1. Technical Field
The present invention relates to an electronic component, an electro-optical device, and an electronic apparatus.
2. Related Art
In circuit boards or liquid crystal display devices fitted to a variety of electronic apparatuses, the technique of mounting electronic components such as semiconductor ICS thereon has been used. For example, a liquid crystal driving IC chip (electronic component) for driving a liquid crystal panel is mounted on a liquid crystal display device. The IC chip may be mounted directly on a glass substrate constituting the liquid crystal panel and may be mounted on a flexible printed circuit (FPC) substrate which is fitted to the liquid crystal panel. In recent years, decrease in size or decrease in pitch of the IC chip fitted to the electronic apparatus has been required with decrease in size of the electronic apparatuses.
For example, by providing resin protrusions coated with a conductive film connected to an electrode on an active surface of an IC chip on which semiconductor devices are formed, it is possible to accomplish enhancement in reliability of the IC chip with thermal stress alleviated through pressure junction using the elastic force of resin. Here, there is known a technique for accomplishing decrease in pitch of the resin protrusions by removing a part of the resin protrusions by the use of plasma process (for example, JP-A-2004-186333).
However, when the resin protrusions are formed by the use of the plasma process, wire portions formed on the IC chip are charged up due to an antenna ratio in plasma, thereby varying characteristics of transistors. Such variation in characteristics of transistors may cause failure of the IC chip and decrease in yield.
Accordingly, a resin protrusion extending linearly is provided along respective sides of an active surface of a chip substrate constituting the IC chip and a plurality of conductive portions formed out of a conductive film connected to the pads of the IC chip are provided on the surface of the resin protrusion. In this way, it is considered that the decrease in pitch can be accomplished by the plurality of conductive portions without carrying out the plasma process for forming clearances in the resin protrusion. The resin protrusion has clearances only at the ends which are four corners of the IC chip.
When such an IC chip having the resin protrusion extending linearly is mounted on a substrate, a resin having a thickness greater than that of the resin protrusion is first provided on a mounting surface of the substrate and then the IC chip is mounted on the substrate while pressing and heating the IC chip on the substrate. Then, the resin protrusion disposed on the IC chip pushes out the resin.
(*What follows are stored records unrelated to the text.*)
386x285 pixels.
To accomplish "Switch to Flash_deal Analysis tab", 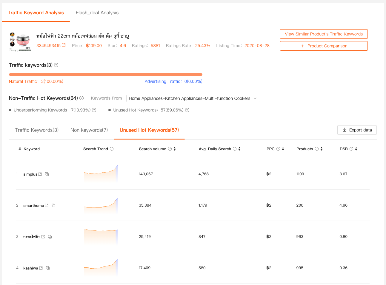I will 97,13.
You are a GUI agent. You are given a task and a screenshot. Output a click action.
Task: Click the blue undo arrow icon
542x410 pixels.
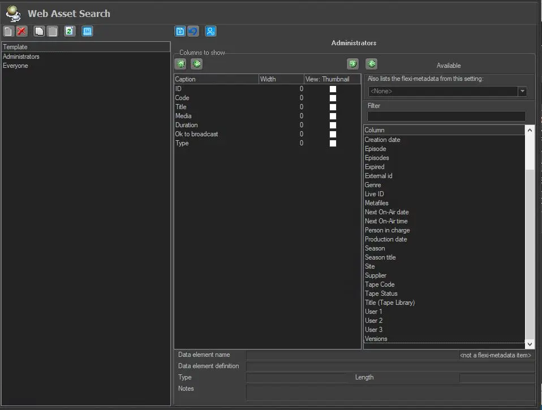(x=193, y=31)
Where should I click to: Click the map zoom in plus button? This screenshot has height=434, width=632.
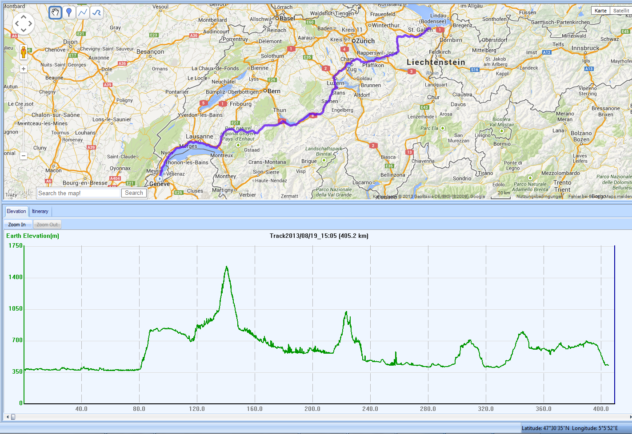click(24, 69)
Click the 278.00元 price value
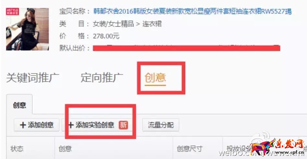This screenshot has width=307, height=159. pos(106,36)
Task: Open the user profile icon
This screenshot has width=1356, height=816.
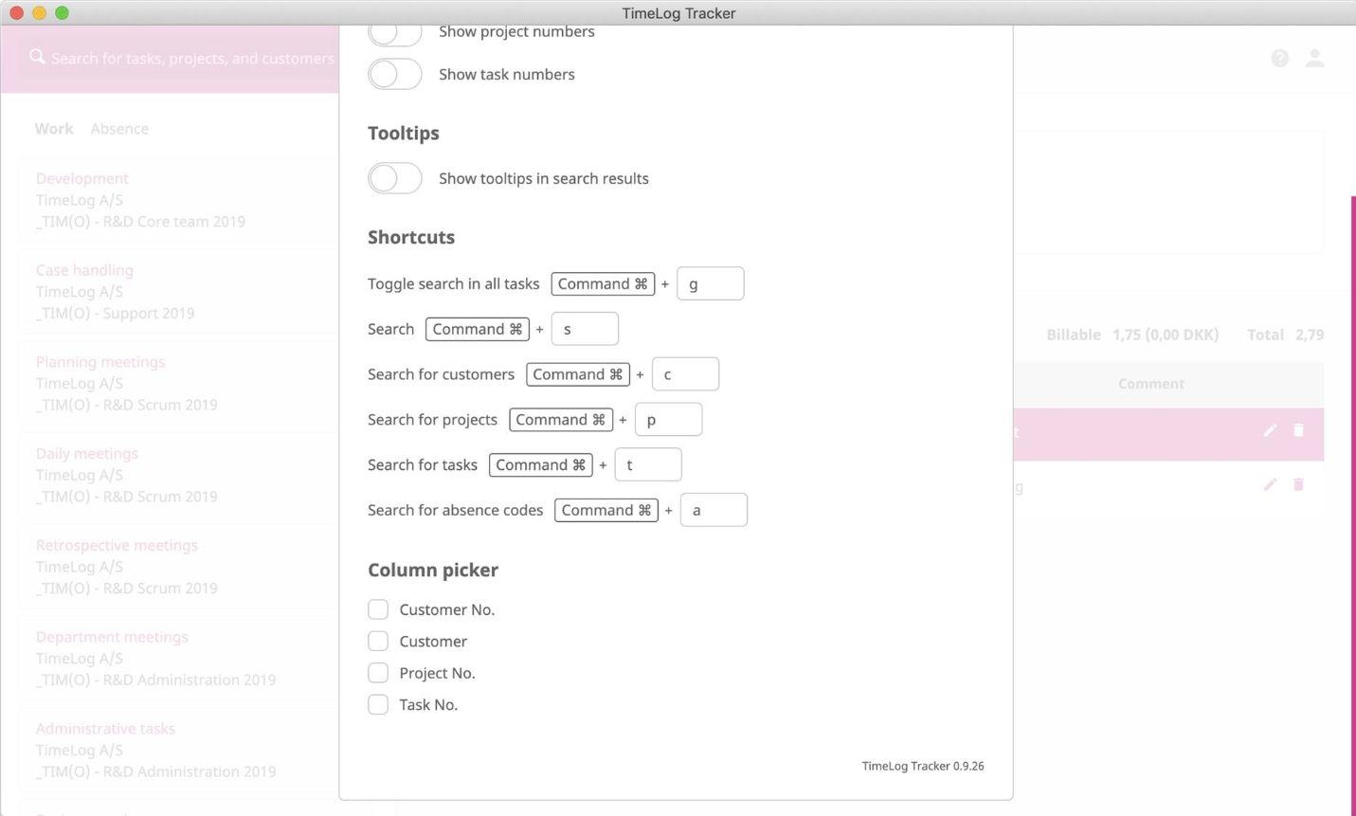Action: pyautogui.click(x=1314, y=59)
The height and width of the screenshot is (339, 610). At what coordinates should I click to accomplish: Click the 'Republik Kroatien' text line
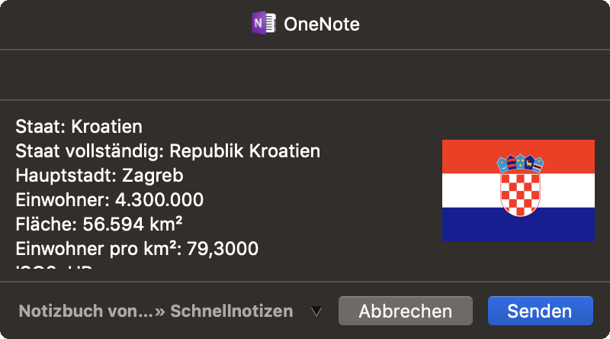click(x=168, y=151)
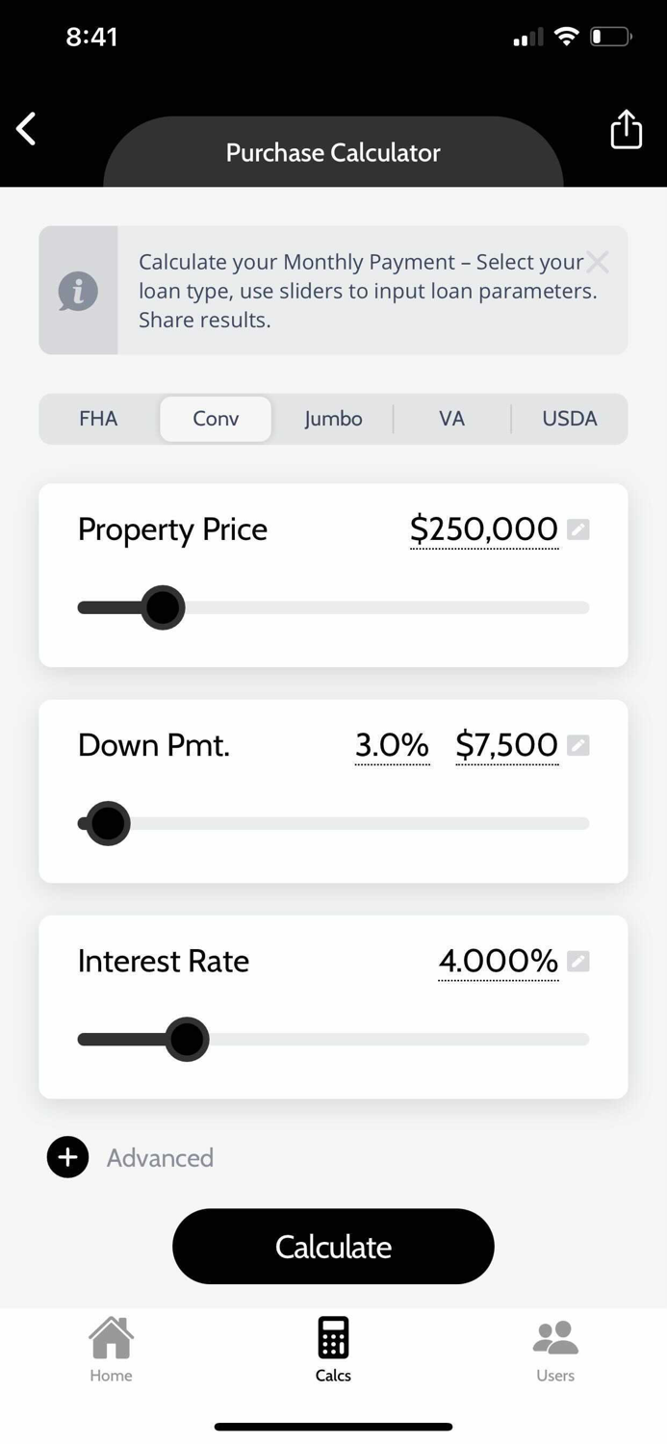Tap the edit icon beside Property Price
The image size is (667, 1444).
click(x=578, y=529)
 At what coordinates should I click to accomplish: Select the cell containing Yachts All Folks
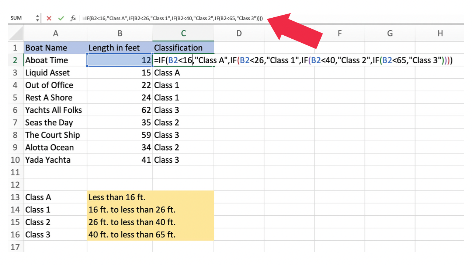click(55, 110)
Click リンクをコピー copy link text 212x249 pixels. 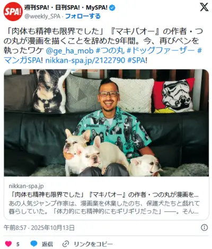93,244
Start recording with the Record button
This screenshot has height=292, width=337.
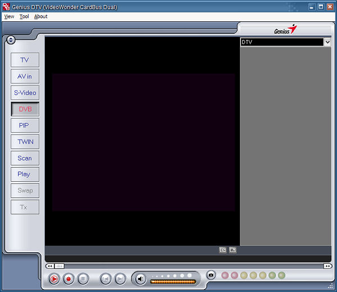point(69,278)
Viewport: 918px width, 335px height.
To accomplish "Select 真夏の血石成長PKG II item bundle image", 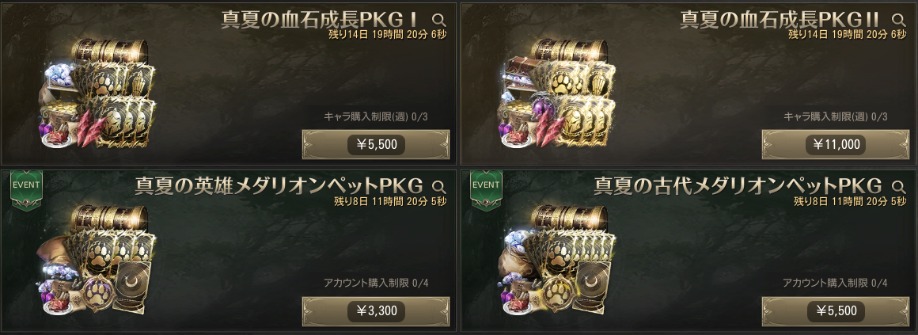I will pyautogui.click(x=560, y=93).
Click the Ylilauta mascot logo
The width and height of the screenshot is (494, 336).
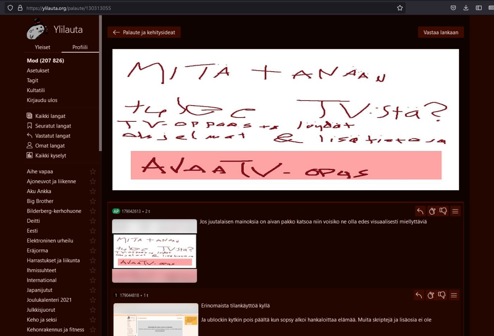[37, 29]

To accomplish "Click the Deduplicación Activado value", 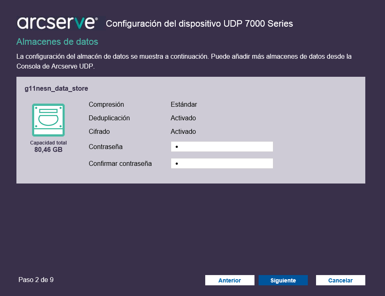I will click(x=183, y=118).
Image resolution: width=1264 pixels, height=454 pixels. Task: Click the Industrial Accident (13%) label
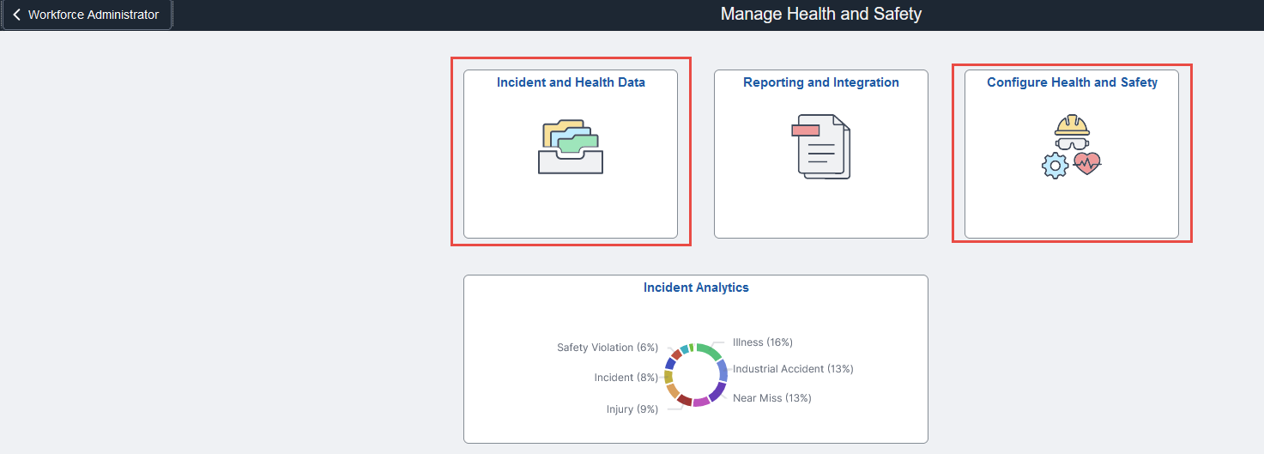(793, 369)
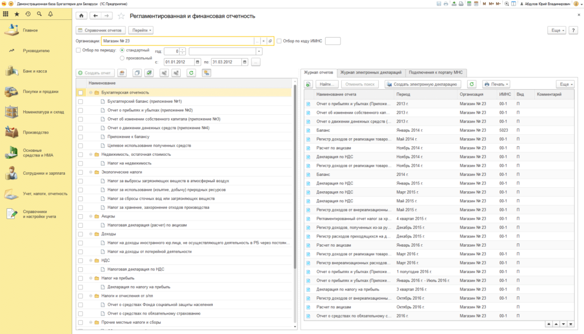
Task: Enable the Отбор по периоду checkbox
Action: click(x=78, y=50)

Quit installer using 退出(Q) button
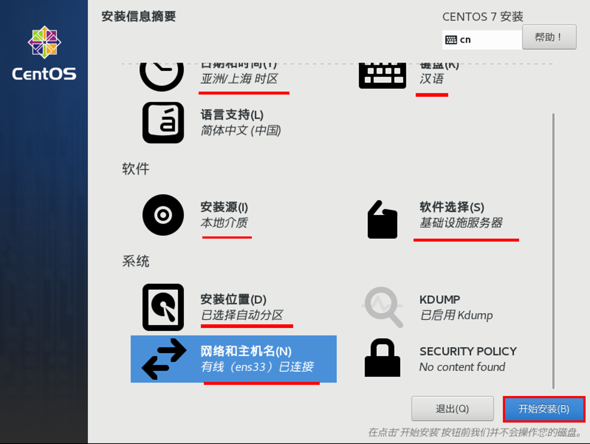coord(453,409)
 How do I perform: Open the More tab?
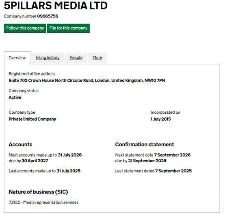pyautogui.click(x=97, y=57)
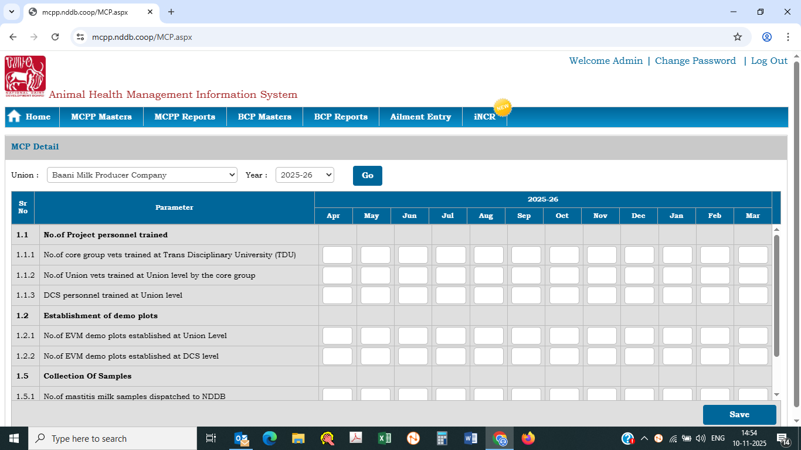Open the Year dropdown showing 2025-26
The image size is (801, 450).
[304, 175]
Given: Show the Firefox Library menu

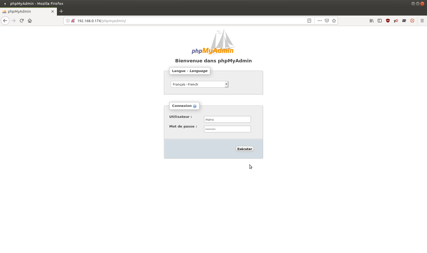Looking at the screenshot, I should 372,21.
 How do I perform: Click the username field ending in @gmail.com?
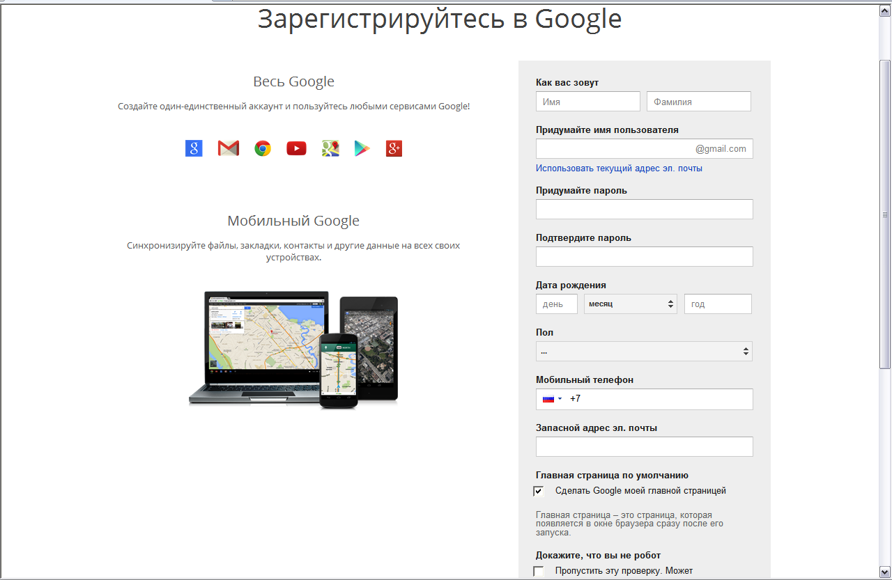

Accordingly, the pushed-out resin is externally discharged from the IC chip through the clearances in the resin protrusion.
In this way, the resin protrusion is electrically connected to electrodes of the substrate in the state that the IC chip is pressed on the substrate and thus the resin protrusion is crushed on the substrate. In this state, by curing the resin, the IC chip is mounted on the substrate.
However, the intermediate portions of the sides of the chip substrate without the clearances between the resin protrusions cannot smoothly discharge the resin, unlike the end portions of the chip substrate in which the clearances are disposed between the resin protrusions. That is, a larger amount of resin is discharged from the end portions of the chip substrate in which the clearances are disposed between the resin protrusions than from the intermediate portions of the sides of the chip substrate. In this way, since the resin protrusions disposed along the sides of the chip substrate have different amounts of resin discharged through the intermediate portions and the end portions, the resin protrusions cannot be provided uniformly. Accordingly, since the electrical connection property varies depending upon positions of the IC chip when the IC chip is mounted on the substrate, it is difficult to obtain reliability of the IC chip.